In the summer of 1979 I was living in a dormitory in Gainesville, Florida, while taking classes and serving a news service internship at the University of Florida. My roommate was a freshman African-American student from rural Florida. The Deep South.
Another freshman on the floor, an African-American from Brooklyn, New York, chastised my roommate one day for not responding “properly” to a slur uttered by a redneck student in the dorm cafeteria. He asked him why would he just sit there and take it?
My roommate had to explain that where he grew up, if you make the wrong decision in a moment like that, your life could end.
THAT is the reality of hate groups like the Ku Klux Klan. Today’s kids are a little more removed from that terror felt by my roommate. So, the picture of Creston kids that garnered so much social media and mainstream media attention Wednesday, as wrong and hurtful as it was, probably didn’t involve youngsters fully understanding the meaning of what they thought they were portraying. At least, I hope not.
Yes, it’s important that there is an appropriate response to strongly deliver a message that this is wrong, plain and simple. And, in this case, it would probably help if the community knows what measures were taken. Otherwise, people may not let it go, or make assumptions that it was “swept under the carpet.”
But, let’s be clear. This does NOT represent the school, its football team or the community, despite what you might read somewhere. It was a stupid, disturbing stunt by some young boys.
It may cast a shadow on all of us for a few days, until the media moves on to the next “big thing.” But if education and discussion results from it about why this is wrong, then we can garner something positive out of it and move forward.
And, coaches I’ve talked to have already used this as a teaching moment about the powerful dangers of social media, especially dumb things done for shock value or twisted humor. The repercussions could be deep and long-lasting.
The school responded quickly, as did Southwestern Community College, to assure their students that they work hard to see that everyone is welcome here. I’m sure some SWCC parents from other places were alarmed at the news generated out of Creston Wednesday. Their fears were addressed in a statement released by college officials Wednesday afternoon.
A friend’s post on social media sums it up better than I could:
“You can have the best parents, best schools, best community...but trust me ..Even the best make poor decisions...it takes a village to raise a child....and that same village can totally tear down a child when they make a mistake. Yes, they are old enough to know better. Yes, they probably come from decent, wonderful families.Yes, they will be punished. And if they are good and decent they will learn from it. And their decent, wonderful family will love them and guide them. And their school and community will discipline them appropriately and not judge them. Creston is not a bad place, Creston is a great community. I hope those of you who are parents never have a child do something you deem as ‘pathetic’ or ‘horrible.’ Be careful not to fall into the category you have all just placed these boys.”
The incident comes on the heels of Monday’s Rainbow Rally: Creston is No Place for Hate march, as a response to some of the anonymous hate mail directed at people the sender identified as being associated with support for homosexuality.

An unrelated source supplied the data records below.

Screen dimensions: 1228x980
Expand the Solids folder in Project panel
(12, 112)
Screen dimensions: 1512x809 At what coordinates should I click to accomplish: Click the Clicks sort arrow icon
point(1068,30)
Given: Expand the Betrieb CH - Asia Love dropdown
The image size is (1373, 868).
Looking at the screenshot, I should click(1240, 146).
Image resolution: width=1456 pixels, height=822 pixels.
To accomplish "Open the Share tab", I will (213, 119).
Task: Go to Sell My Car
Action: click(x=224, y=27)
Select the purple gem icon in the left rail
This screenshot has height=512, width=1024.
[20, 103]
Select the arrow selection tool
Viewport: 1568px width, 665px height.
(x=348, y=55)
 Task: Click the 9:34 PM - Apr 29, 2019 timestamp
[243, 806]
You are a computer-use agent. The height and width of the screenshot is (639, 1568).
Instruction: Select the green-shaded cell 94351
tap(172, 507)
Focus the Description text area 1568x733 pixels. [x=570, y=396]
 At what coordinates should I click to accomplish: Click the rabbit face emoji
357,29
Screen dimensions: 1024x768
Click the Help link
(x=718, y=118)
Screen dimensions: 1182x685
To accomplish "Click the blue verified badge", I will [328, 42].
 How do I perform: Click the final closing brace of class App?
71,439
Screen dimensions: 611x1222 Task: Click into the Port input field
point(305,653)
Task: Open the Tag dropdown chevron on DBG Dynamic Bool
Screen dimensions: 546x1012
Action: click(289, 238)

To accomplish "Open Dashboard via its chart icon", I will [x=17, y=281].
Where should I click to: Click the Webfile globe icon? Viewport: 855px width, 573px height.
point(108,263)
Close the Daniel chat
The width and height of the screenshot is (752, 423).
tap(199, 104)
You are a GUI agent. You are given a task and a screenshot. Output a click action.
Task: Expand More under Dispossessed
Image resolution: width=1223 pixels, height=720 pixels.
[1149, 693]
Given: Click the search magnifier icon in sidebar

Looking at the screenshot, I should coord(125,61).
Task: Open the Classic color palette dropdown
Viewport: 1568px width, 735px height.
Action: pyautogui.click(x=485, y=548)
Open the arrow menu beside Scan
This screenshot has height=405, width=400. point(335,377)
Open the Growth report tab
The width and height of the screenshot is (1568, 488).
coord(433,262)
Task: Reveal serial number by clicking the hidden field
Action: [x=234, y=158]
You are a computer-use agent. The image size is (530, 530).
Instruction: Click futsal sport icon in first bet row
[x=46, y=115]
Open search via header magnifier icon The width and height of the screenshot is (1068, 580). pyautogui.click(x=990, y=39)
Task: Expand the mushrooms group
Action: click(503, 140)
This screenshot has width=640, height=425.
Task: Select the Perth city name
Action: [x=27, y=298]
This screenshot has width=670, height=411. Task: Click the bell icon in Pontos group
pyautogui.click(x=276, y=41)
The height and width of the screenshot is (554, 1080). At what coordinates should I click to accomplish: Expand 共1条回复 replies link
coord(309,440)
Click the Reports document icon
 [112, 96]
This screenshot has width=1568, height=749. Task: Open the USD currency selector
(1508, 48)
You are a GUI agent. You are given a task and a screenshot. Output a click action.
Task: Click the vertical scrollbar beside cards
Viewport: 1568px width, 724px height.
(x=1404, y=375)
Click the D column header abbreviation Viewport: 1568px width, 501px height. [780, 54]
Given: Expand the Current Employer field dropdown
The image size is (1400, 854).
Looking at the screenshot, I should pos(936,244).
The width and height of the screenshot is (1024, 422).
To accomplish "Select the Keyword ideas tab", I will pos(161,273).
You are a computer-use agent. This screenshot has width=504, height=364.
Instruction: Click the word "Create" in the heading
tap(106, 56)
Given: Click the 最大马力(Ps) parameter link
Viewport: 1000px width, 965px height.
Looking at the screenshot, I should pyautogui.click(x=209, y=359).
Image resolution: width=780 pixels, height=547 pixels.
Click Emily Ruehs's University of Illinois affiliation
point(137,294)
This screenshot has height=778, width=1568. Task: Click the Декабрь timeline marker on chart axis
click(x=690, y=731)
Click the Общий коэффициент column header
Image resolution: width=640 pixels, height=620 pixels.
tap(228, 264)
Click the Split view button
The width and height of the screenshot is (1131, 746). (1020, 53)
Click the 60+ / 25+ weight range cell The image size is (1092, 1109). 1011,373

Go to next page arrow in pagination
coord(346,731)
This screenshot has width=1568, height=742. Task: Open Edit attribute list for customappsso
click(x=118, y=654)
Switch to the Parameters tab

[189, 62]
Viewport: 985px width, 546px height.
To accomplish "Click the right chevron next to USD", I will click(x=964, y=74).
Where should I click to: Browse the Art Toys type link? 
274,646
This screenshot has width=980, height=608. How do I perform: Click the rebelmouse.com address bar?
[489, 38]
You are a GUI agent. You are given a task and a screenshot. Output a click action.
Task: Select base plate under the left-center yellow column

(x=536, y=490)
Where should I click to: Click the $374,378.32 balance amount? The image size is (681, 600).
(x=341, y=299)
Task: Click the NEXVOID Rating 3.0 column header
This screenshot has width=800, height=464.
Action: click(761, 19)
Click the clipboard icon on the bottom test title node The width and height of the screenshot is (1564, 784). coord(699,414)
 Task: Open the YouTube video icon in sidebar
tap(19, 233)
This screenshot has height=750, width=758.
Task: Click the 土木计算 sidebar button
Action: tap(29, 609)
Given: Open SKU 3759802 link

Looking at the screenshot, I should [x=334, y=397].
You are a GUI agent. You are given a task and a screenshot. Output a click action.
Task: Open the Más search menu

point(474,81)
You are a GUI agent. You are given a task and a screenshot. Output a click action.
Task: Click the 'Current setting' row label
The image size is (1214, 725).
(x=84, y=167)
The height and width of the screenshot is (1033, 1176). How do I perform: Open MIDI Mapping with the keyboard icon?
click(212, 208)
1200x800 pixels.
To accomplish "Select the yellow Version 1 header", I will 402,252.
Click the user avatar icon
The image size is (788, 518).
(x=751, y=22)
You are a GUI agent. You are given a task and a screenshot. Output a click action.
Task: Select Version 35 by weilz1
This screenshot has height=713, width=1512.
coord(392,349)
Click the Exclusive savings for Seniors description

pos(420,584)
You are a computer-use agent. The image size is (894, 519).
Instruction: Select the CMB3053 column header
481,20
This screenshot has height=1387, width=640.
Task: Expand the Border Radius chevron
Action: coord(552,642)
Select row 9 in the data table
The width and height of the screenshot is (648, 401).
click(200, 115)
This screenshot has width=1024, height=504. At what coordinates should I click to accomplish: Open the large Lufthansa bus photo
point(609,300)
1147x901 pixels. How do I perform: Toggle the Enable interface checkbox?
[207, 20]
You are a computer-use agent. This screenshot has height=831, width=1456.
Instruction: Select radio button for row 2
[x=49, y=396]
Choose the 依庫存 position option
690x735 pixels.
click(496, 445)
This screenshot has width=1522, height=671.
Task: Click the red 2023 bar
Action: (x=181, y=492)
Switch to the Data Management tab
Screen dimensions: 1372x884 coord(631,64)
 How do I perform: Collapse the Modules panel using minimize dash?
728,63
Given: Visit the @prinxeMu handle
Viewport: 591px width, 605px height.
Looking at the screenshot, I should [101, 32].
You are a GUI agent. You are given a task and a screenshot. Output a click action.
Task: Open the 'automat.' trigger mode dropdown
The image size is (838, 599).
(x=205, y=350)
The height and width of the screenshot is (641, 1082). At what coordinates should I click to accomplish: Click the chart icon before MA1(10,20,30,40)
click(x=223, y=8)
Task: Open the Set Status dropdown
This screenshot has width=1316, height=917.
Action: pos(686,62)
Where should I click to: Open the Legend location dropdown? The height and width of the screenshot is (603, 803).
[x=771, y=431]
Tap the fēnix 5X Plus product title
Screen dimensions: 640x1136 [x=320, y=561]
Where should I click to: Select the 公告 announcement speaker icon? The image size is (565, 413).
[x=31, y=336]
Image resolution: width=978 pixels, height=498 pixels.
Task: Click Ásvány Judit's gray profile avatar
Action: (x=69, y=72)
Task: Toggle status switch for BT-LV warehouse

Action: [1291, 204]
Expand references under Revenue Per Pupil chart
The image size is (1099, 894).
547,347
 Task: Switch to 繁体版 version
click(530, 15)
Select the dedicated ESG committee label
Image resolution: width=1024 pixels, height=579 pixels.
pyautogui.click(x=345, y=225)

I’ve been the recipient of those letters, because this twisted individual chose to turn a tribute to a young person I coached in the aftermath of her death into an issue of sexuality and gender identity. His mind went there, the published statement did not.
But, I’m not receiving them anymore since the federal postal inspectors and local law enforcement authorities are confiscating them as they build their investigation. I’ve heard encouraging news on that front.
The sad thing is that with someone evil and cowardly like that, I have (likely) written positive things about their family over the years and been nothing but supportive.
Why would somebody do this? Someone on Facebook pointed out it could easily be a pent-up closet case with conflicting religious and internal feelings about the issue, resulting in a delusional obsession with it. Federal charges could cure that in a hurry.
I prefer to focus attention on some of the more positive things in our lives, such as the local students generating support for victims of Hurricane Harvey showcased in Wednesday’s News Advertiser. And, the incredible experience I had with family members Saturday in Kinnick Stadium.
There was positive national attention, on ESPN SportsCenter and NBC’s Today Show, for example, on the new tradition of fans in Kinnick Stadium waving to children inside the University of Iowa Stead Family Children’s Hospital at the end of the first quarter during home games.
I got goosebumps while waving to the upper floors of the hospital Saturday. A writer for Black & Cardinal Divide online wrote about a youngster in that hospital, Parker Hopkins, and his family. Parker is a big sports fan, diagnosed with Acute Myeloid Leukemia in 2016. He was cancer free for nearly a year and now has to undergo a bone marrow transplant in October upon the return of cancer.
He looked down on the stadium full of fans waving and it was a cool moment for his family. Then, a few minutes later, he went to sleep because he’s been weakened by a recent fever. His favorite player is Josey Jewell and he got to see much of the first half from a window high in the new hospital.
Heartwarming stuff like that reminds me that there are good people everywhere. Hate doesn’t have to rule the day.